-------- RECORDS SUPPLIED --------

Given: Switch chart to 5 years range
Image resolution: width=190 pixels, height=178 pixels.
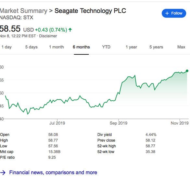Looking at the screenshot, I should tap(156, 47).
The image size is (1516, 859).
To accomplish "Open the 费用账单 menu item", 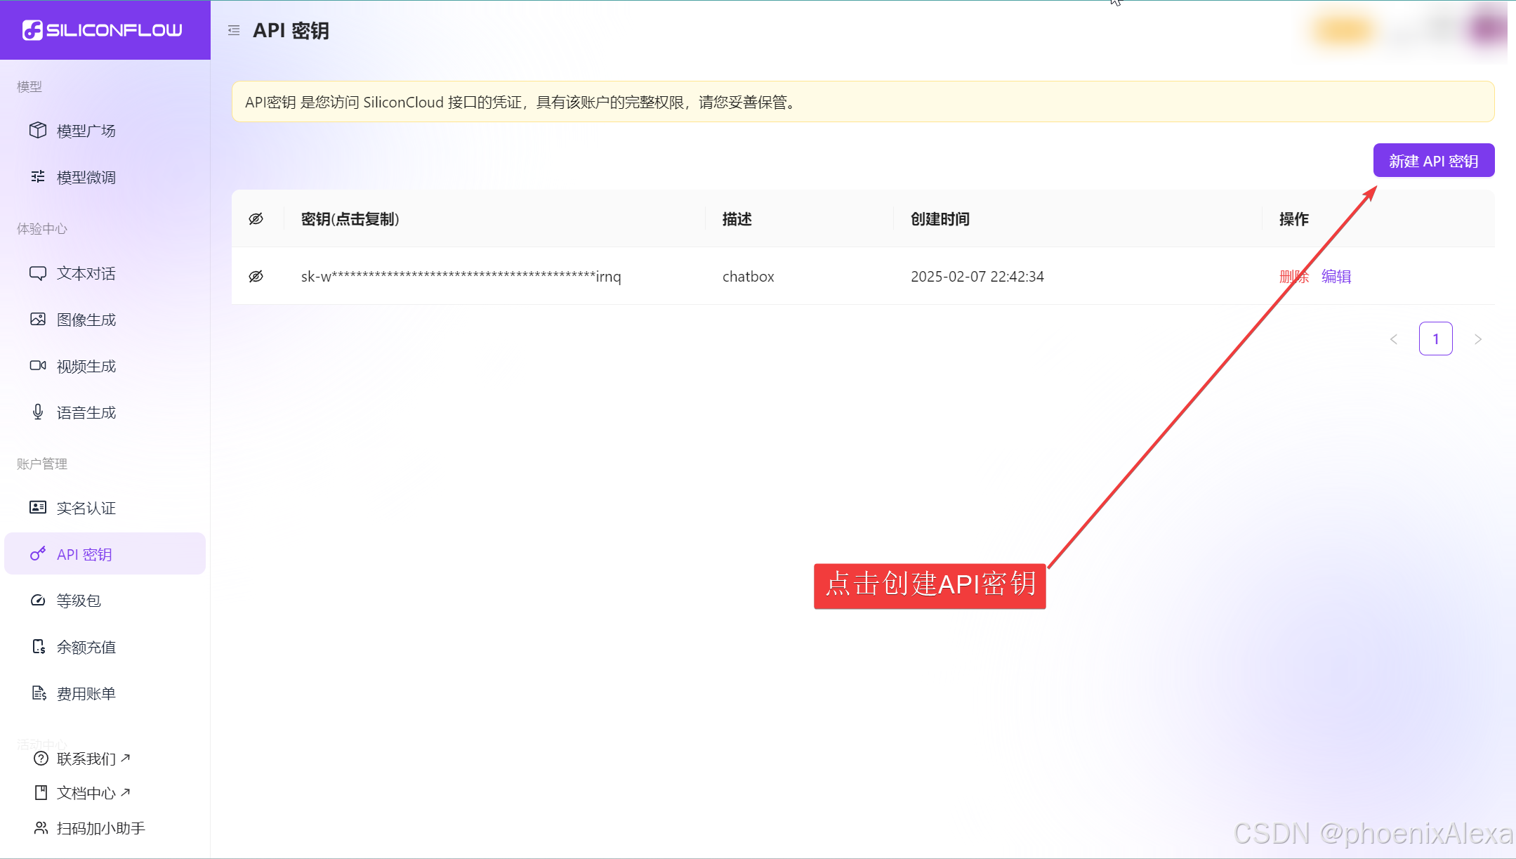I will coord(86,693).
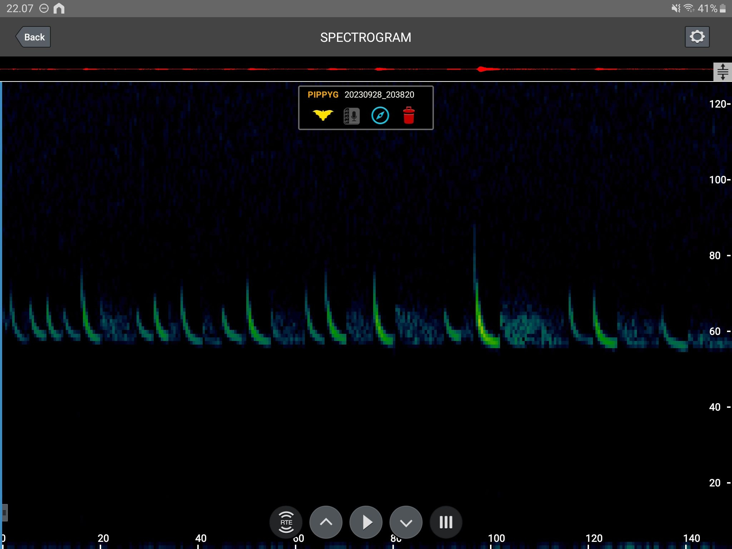Toggle RTE real-time expansion listening
Screen dimensions: 732x549
pos(286,522)
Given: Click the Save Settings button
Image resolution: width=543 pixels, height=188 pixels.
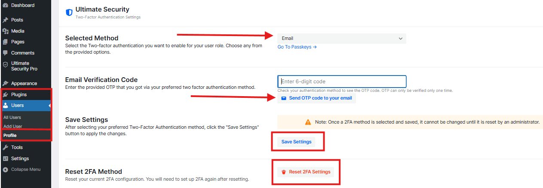Looking at the screenshot, I should point(296,142).
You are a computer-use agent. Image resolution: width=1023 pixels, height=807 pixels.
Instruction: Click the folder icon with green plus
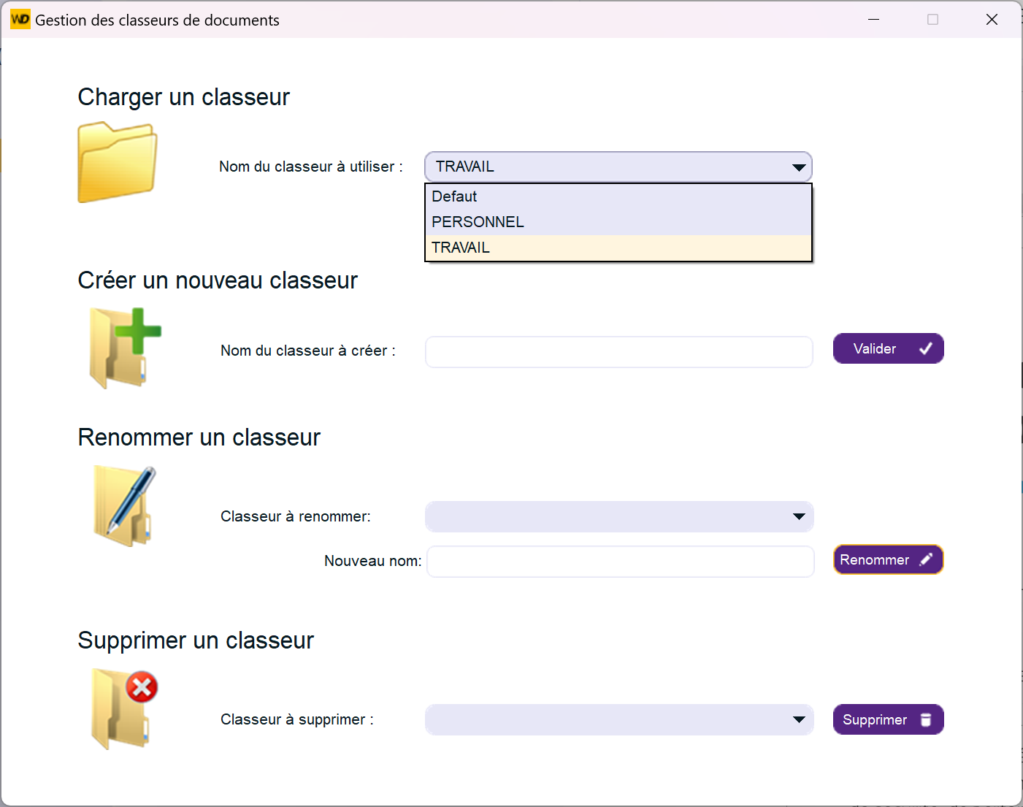(x=124, y=348)
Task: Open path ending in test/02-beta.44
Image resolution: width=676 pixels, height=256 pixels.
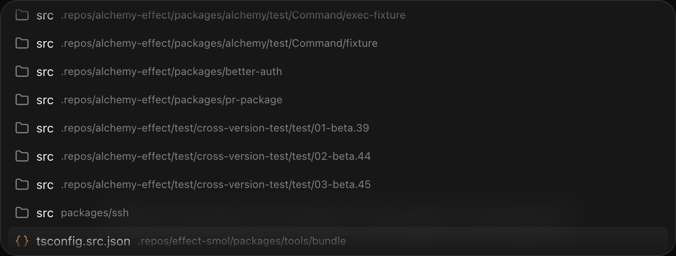Action: [216, 156]
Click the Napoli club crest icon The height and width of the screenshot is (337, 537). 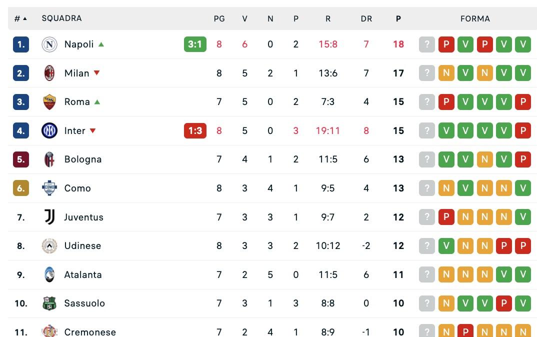pos(50,45)
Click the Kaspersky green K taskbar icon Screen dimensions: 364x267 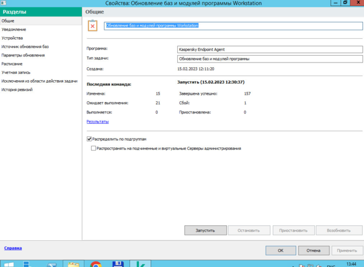[141, 264]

--------

▸ WHAT YOU SHOULD DO
Which lines of the listing contain the word "resolution"? Report each of them in full.

▸ RESULT
Image resolution: width=190 pixels, height=178 pixels.
Image resolution: width=543 pixels, height=188 pixels.
You are a computer-use agent. Image resolution: width=1023 pixels, height=807 pixels.
Image resolution: width=676 pixels, height=256 pixels.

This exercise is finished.